What I found more interesting were the smaller shots taken by the photographers themselves which their subjects had not returned to claim. They showed people in their everyday clothes, and were more representative of what South Africans and the migrant population, are like without their traditional clothes or Sunday best they provide the real historical archive of the area. Spotting the similarities in their fashion, attitudes and the faux backdrops, an idea also employed by Europeans to show circumstances/landscapes totally unrelated to their current situations, was fun :o)
Sabelo Mlangeni has embraced modern technology and is on facebook ;o) Another student from the stable of the Market Photography Workshop he is documenting South African during its struggle after apartheid. He had images from two series on display; Men Only and Country Girls. He works exclusively in black and white and his subjects, as demonstrated by these sets, concentrating on the poor and marginalised sections of society.

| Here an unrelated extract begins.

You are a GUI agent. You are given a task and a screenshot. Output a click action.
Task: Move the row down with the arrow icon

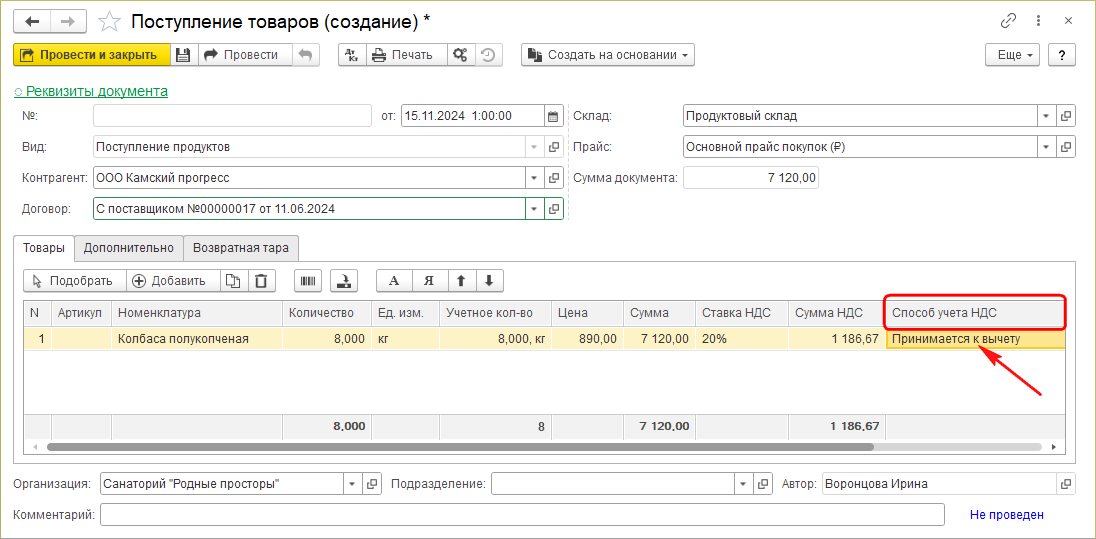click(x=489, y=281)
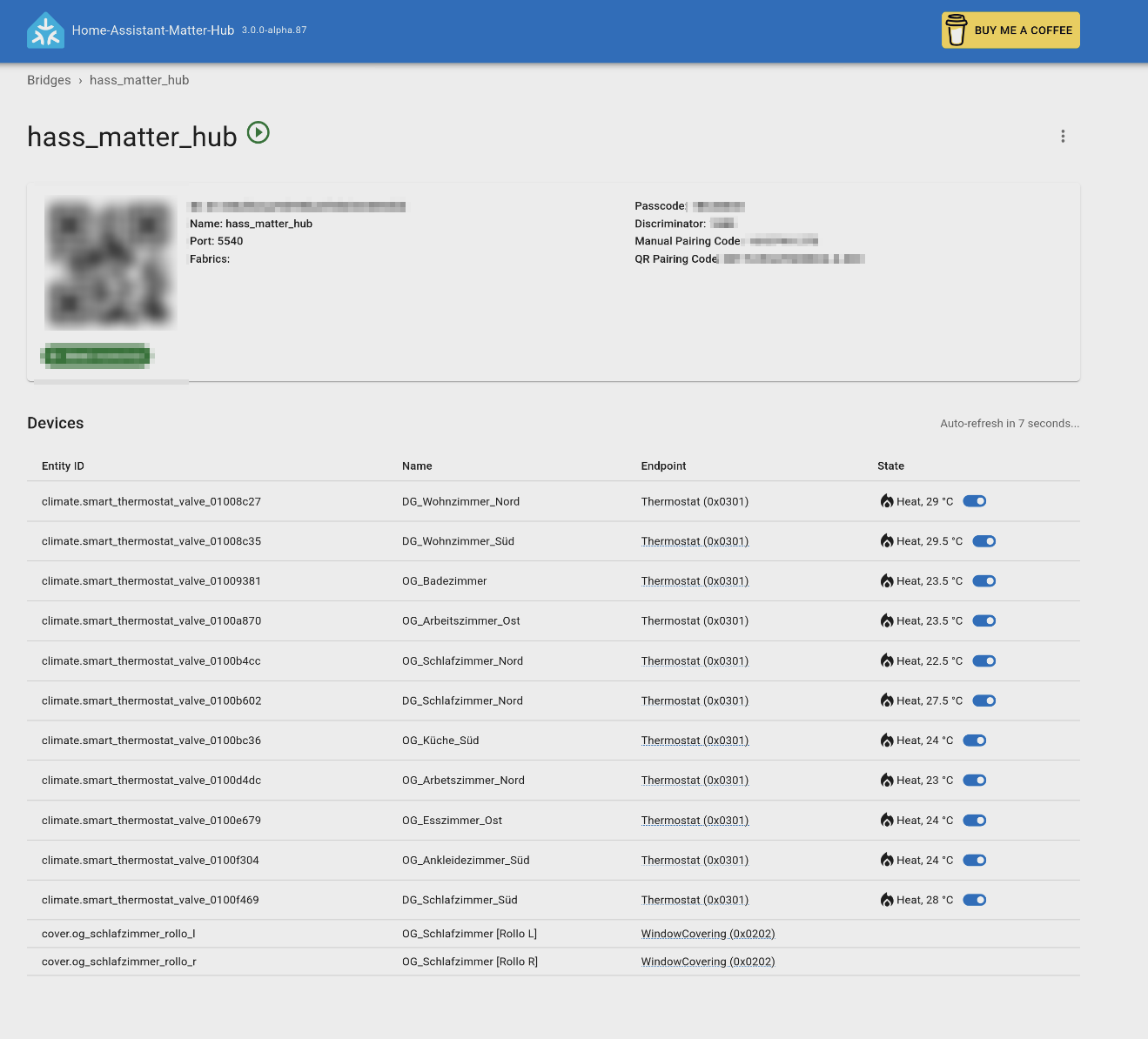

Men Only are almost voyeuristic shots, peering round curtains etc, taken in a hostel,built originally in 1961 for migrant mineworkers, but now occupied by taxi drivers or security guards, poorly paid young males moving from the countryside looking for work. He stayed there for a few weeks to gain their trust and enable him to get the results he did. The blurb states that he uses 'soft focus shots and close ups to move away from the stereotypical image of it as a violent and unlawful place.' I agree that the images are more about the daily grind of surviving in the hostel and the relationships between the residence but I could still feel a sense of disquiet, also not sure about it being something different? Maybe to that specific place, but the images have a familiarity about them.
Country Girls I found more interesting. This body of work was shot over a period of six years and probes the South African attitude to gay life. Within the framework of the law, South African is very forward thinking, they were the first country to legalise gay marriage and to recognise the rights of gay people but paradoxically they are extremely traditional in their views of accepted gender roles and are very homophobic. This body of work would not have happened before as it shows cross-dressing men, photographed as Mlangeni came across them, Gard informed us that the photographs on display are of transvestite hairdressers.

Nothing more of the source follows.